§ **EXERCISE DESCRIPTION**
Lift out, unaltered, the lines of the material below between the line holding "Task: Click the €10.00 guided tour price" and the line holding "800x570 pixels.", counting both.

§ **EXCERPTED RECORDS**
____________

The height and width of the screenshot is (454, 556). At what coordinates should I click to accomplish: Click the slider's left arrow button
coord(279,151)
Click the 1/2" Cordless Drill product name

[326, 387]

____________

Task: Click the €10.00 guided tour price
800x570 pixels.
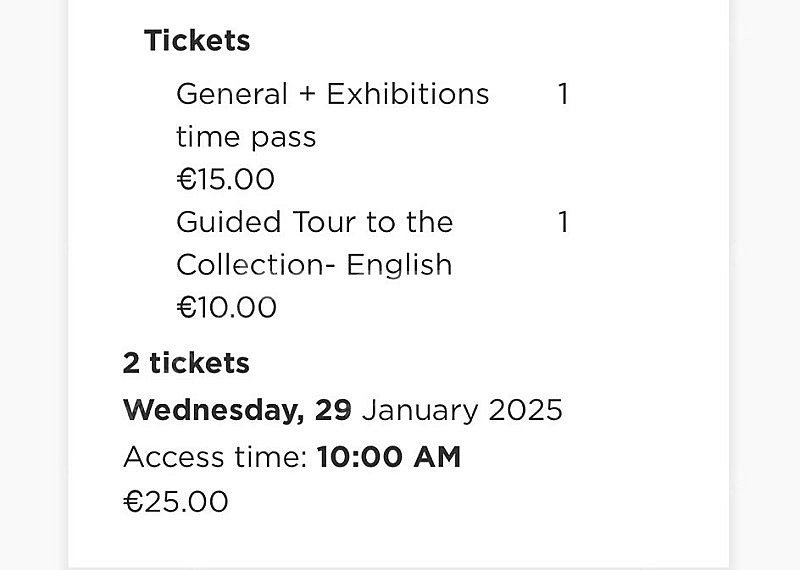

____________

§ **SOLUTION BELOW**
Task: Click the €10.00 guided tour price
800x570 pixels.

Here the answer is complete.